When it was over, Jack King, Bart Everett, Davis Tutt, Ben Tutt, and Lunsford Tutt all lay dead. John "Uncle Jacky" Hurst had been shot in the leg while jumping in front of Sheriff Mooney when Tutt supporter S.W. Ferrall fired at him. Others had been wounded. Dave Sinclair, the man suspected of killing John Everett, fled from Yellville. The Everett faction members trailed him and killed him the next day.

Jesse Everett, learning of his brother Bart's death, returned to Arkansas for revenge. Sheriff Mooney sent his son to Little Rock with an appeal for help from Governor Thomas Drew. Thomas Mooney saw the governor, but he disappeared on his return trip home. Although his horse was found, his body was never recovered, nor were killers ever identified.

Governor Drew ordered the militia to organize in neighboring Carroll County, Arkansas. The militiamen relieved Sheriff Mooney and took control of Yellville. Mooney has often been criticized for not stopping the violence, but there is little he could have done by himself. It was even hard to find deputies, since so many men in the county were aligned with one or the other of the factions.

The Carroll County militia arrested several members of the Everett faction, but when the militiamen went home six weeks later, the Everetts broke into the jail and freed their friends.

Hansford "Hamp" Tutt was shot and murdered along the banks of Crooked Creek by a mysterious stranger named the "Dutchman" from Texas who was hired by Everett. Afterwards, "The Dutchman" was never seen or heard from again.Everett and another follower fled to Shreveport, La. Everett died soon after in a cholera epidemic. Tutt and Everett now dead, effectively ended the feud.

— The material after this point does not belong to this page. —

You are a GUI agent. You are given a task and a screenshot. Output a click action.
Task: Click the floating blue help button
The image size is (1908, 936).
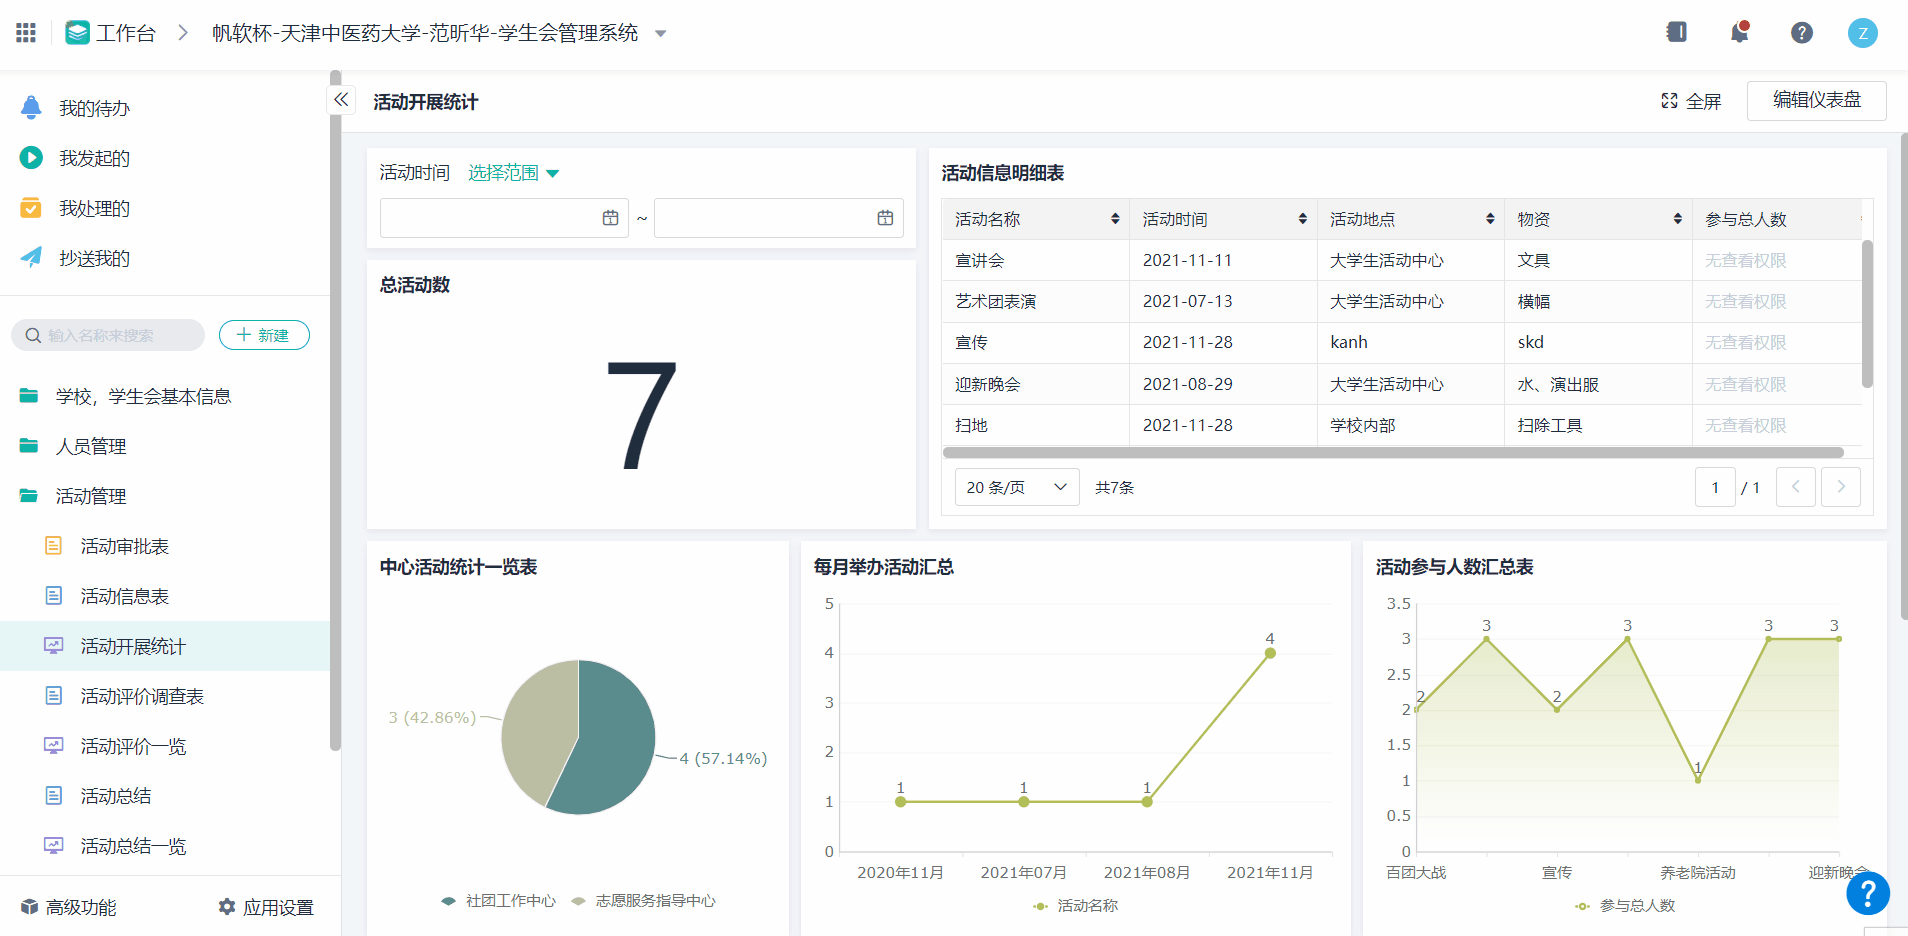(x=1867, y=893)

Except for the Flynn–Doran Feud of the 1880s, in Hot Springs, Arkansas, which preceded the Hot Springs Gunfight of 1899, this is the best known feud in Arkansas. Davis Tutt, who was a child at the time and whose father played a major part in the feud, moved west following his service in the Confederate Army. He was killed by Wild Bill Hickok on July 21, 1865 in one of the more famous Old West gunfights.